Answer:  You would be induced between 40 and 41 weeks after a NST and biophysical profile.  I doubt you will make it to 40 weeks.

WHHAAAT?!

I have been pretty prepared all pregnancy to work diligently and get things ready, knowing I am not guaranteed 40 weeks of prep time.  I know more first time moms that went early than late, and while I don't know when she will come nor do I care if she is early (at this point) or late, hearing it from the doctor is a little shocking!!
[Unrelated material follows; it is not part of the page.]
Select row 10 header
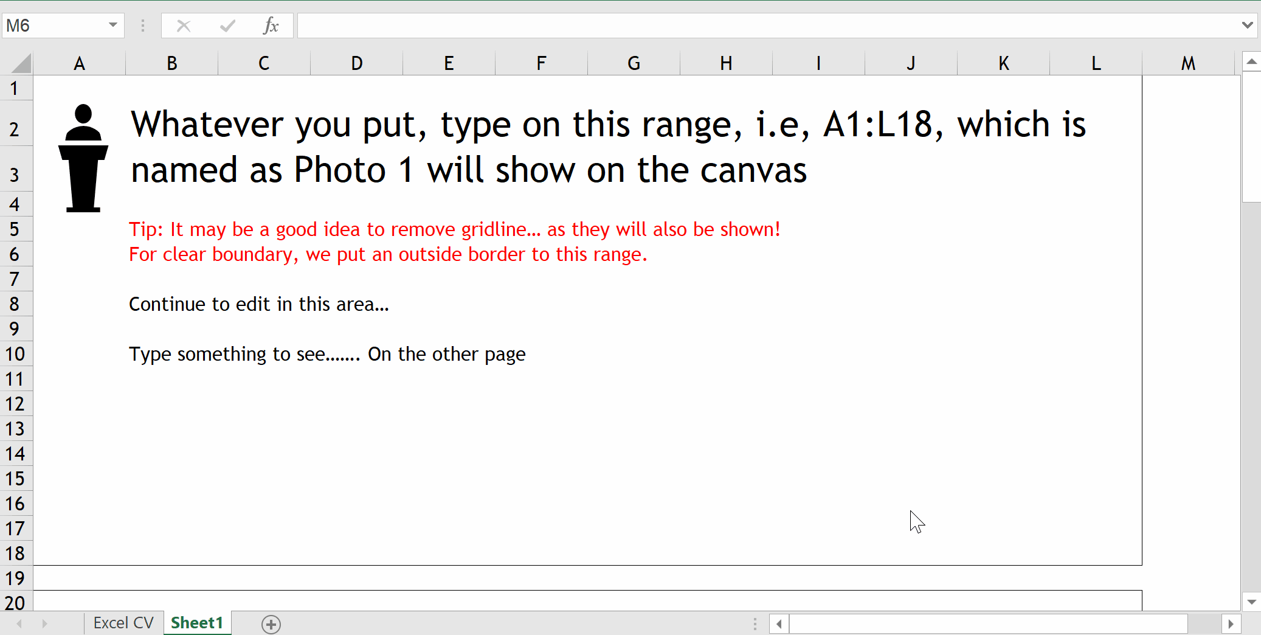Viewport: 1261px width, 635px height. 15,354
Contractions are still happening almost every night and getting more intense.  It doesn't really help with the whole sleep issue, but I honestly love feeling them.  I know we are both working hard in there to get ready for the big day and it is such a relief.  I was telling Daniel last week that sometimes I just wish she would come out because I don't trust that my body can do what it's supposed to do and take care of her.  After that past 2 years, it's been hard to have faith in my body and trust it (which is silly, but whatever).  I often think she would just be safer out at this point than in (again, silly, I know)!  But, I know the Lord will care for us and will work for our good and she will come out when she is ready.  Even though we are having contractions at night, I feel completely normal.  I am hardly uncomfortable and still feel my belly to make sure I am indeed pregnant because I feel so great.  Wanting this baby out has nothing to do with my comfort and everything to do with meeting her!  The anticipation is killing us!
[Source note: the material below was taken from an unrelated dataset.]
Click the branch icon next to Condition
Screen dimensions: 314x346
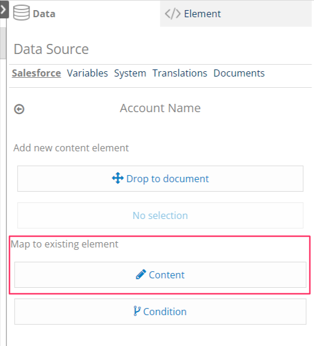click(137, 311)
This week we packed the car with the hospital gear and I worked on some sewing projects to pass the time-nothing that needs to be done now or before she comes (or even in the weeks after she is here!).  I picked up some sparkling grape juice to celebrate her after she comes and baked our nurses some chocolate chip cookies (they are in the freezer and ready to go!).  We made a little "Its a Girl" banner for the mantle for when she comes home (and yes, it's already up!) and decorated our front steps with a Daddy, Momma, and baby pumpkin =).  I also did some lesson planning for church so that Daniel and the other people that help with Bible Quiz would have the crafts and materials ready to go. I find myself doing things that I understand "she will not remember", and I know that.  But one day, she will know.  She will know how much we wanted her, how long we waited for her, how much we prayed for her, and how excited we were to bring her home and make her ours.  She will know the joy we have always had for her and the ways we rejoiced over her-and I cannot wait for the day when I can share it all with her.

Week 39 in just 2 days!  Hoping for more progress down there and a little one soon!
Nursery Tour and hospital bag packing lists this week-stay tuned!

1 comments:

  1. Reading your blog gives me hope for the world. In a society where there are so many un-planned, un-wanted, out-of-wedlock, and teen pregnancies, and many more couples who choose not to have children so they can pursue other (dare I say, selfish) endeavors, I love to hear how excited y'all are for your little girl. She is a blessed spirit to come into a home full of so much love and with a strong focus on Christ. God bless you!
    P.S. I hope it's not weird I read your blog since I haven't talked to you since middle school!! lol I just think you are the coolest!